Thanks guys, if there is no hay again today, I'm leaving a note on the board and giving them a call. I'd rather my horse not colic, or get stomach ulcers from the lack of food. (Which I doubt they realize can happen..)

Also, just a side note, we would be gone, but the contract requires that we give a 30 day notice prior to leaving. =/ We are going out Saturday to look at a place. it's the soonest anything can be done at this rate, if worse comes to worse I could move him to a friends house, but I would like to not have to do that. It's a lot of stress on my poor boy


----------



## franknbeans (Jun 7, 2007)

cosmomomo said:


> Thanks guys, if there is no hay again today, I'm leaving a note on the board and giving them a call. I'd rather my horse not colic, or get stomach ulcers from the lack of food. (Which I doubt they realize can happen..)My note would let them know that I am gone.
> 
> Also, just a side note, we would be gone, but the contract requires that we give a 30 day notice prior to leaving.

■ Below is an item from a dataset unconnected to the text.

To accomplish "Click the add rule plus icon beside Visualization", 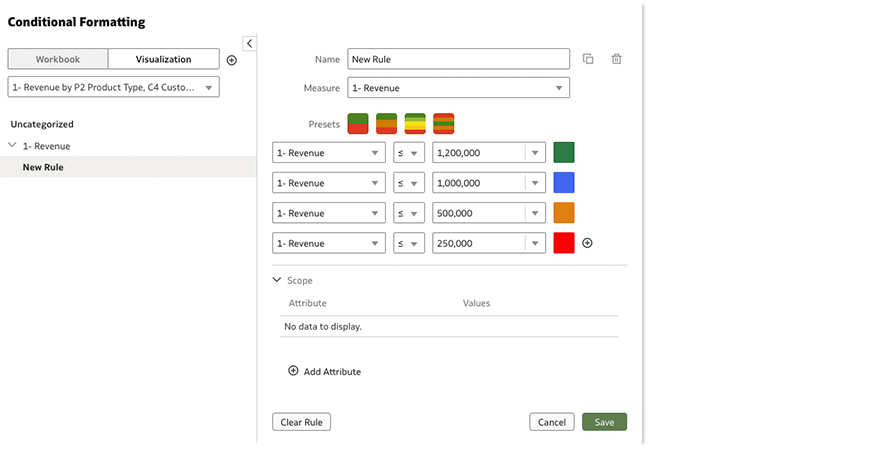I will coord(232,60).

It is very honorable of you to care about the contract, but frankly is a little ridiculous when they are not feeding and caring for your horse, which I am sure is also in the same contract! =/ We are going out Saturday to look at a place. it's the soonest anything can be done at this rate, if worse comes to worse I could move him to a friends house, but I would like to not have to do that. It's a lot of stress on my poor boy


I would think that being moved would be preferable than not being fed,or staying in a place where the BO thinks it is entertaining to put their food where they get zapped trying to get it. Probably lower on the "stress" scale". 

I know you would like to do this with your friends, but this may be a time for every man for himself, frankly. It may be hard to find a place for all five of you to go and stay together, let alone agree on. You may all have to sacrifice that for the good of the horses. I am not sure just what you consider "worse coming to worse"......this is pretty bad, IMO.:evil:


----------



## MN Tigerstripes (Feb 20, 2009)

Where are you located? I'm just asking because if my horses didn't have hay during the winter not only would they have problems with colic, ulcers, etc. They would also be freezing cold. Besides the fact that frozen grass has extremely high sugar levels and if they don't have any other source of forage they WILL start to eat poisionous plants. 

In my opinion your horse not being fed is an emergency. I would be informing the BO of my intent to leave as soon as possible. In the meantime I would be getting the other boarders together and drawing up a schedule for feeding the horses. 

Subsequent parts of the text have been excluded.